I became very, very preoccupied with let’s call him Mark. Where he was, what he was doing, what he wasn’t doing, what I could do to make him do what I wanted him to do . . . I didn’t yet know that other people weren’t responsible for my emotional needs, so I exhausted myself with high expectations and emotional perfectionism. After reading Getting the Love You Want by Harville Hendrix, easily my least favorite title of my most favorite book, I realized that Mark had all the negative qualities of my primary caretakers, which is part of why I was so magnetically attracted to him. He triggered my comfort zone of emotions: uncertainty, anxiety, self-doubt. These feelings gave me the drug I could never get enough of: adrenaline. It made me feel alive, awake, and like I was in a sexy action movie. Because of my tendency to emotionally time travel, my subconscious mind concluded that getting him to love me would heal all my old, bleeding invisible wounds. I know what you’re thinking—back in my twenties, I was a real catch.
Mark often had lunch with one of his platonic girlfriends, of whom I was insanely jealous but pretended not to be, desperate to come off as the “cool girl.” I mean, she ate lunch. Who eats lunch? They hung out and I pretended not to care. Long story longer, I ended up flying to New York to see him for the Christmas holiday. And by see him, I mean check up on and micromanage his behavior because I had old abandonment fear coming up and which made me unable to breathe. One day Mark was out working and I was left alone in his apartment. Now, let me just remind you about the mis-wired neural pathways I had back then before I admit the terrible decisions I made that night: I had seen adultery growing up, I was in the haze of my codependence and addictive behaviors, and I was also very, very hungry. I would never do this today, but kids . . . I went through his computer. I managed to guess his password, which is shocking, given that today I forget my own password easily twice a week.

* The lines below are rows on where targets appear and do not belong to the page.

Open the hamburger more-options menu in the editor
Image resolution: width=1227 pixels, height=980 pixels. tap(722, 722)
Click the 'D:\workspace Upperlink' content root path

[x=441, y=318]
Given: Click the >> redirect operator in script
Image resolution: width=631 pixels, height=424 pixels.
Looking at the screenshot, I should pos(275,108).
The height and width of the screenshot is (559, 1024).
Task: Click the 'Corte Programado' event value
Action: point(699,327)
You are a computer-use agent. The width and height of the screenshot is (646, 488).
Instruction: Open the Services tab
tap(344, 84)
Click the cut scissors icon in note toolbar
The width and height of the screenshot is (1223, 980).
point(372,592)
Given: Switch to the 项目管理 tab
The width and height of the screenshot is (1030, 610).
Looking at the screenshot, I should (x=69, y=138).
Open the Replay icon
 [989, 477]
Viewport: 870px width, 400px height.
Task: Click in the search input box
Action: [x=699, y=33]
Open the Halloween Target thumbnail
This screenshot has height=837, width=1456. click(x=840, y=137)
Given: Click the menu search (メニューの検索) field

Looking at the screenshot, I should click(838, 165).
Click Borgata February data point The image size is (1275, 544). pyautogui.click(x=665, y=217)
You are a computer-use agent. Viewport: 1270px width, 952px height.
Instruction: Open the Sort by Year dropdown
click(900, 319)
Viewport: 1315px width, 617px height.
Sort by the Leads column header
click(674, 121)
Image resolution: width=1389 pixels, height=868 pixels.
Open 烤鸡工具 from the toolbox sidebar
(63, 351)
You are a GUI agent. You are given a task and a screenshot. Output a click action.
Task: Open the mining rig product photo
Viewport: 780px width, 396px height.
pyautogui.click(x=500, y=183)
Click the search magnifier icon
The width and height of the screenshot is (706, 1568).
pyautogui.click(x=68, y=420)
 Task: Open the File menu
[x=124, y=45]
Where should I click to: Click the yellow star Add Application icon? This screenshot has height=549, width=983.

I found nothing. Mostly just trying-too-hard photos of me I had sent him in the hopes of making him think I didn’t try too hard. This was before I knew my angles and how to put makeup on, so the photos looked more like I had been taken hostage by a high school yearbook photographer. After sleuthing for a while, I was ready to give up on finding something incriminating that would give me a hit of my beloved drug, adrenaline, until I had the very insane but also straight-up brilliant idea to go into his trash folder. I know, I’m a sick, sick genius. When I opened it, a cornucopia of photos of breasts appeared before me as if a pimp had made a PowerPoint presentation. This trash folder had almost as many boobs as the Instagram “discover” page. My heart sank. So did my stomach and lungs and liver and uterus. This is of course a rough situation for any girl, but I think my body took it as an opportunity to release a bunch of old repressed pain I had never processed, so the floodgates of emotion opened with a bang. As I cried, I felt a deep pain in my bones, like twenty ghosts were beating me up.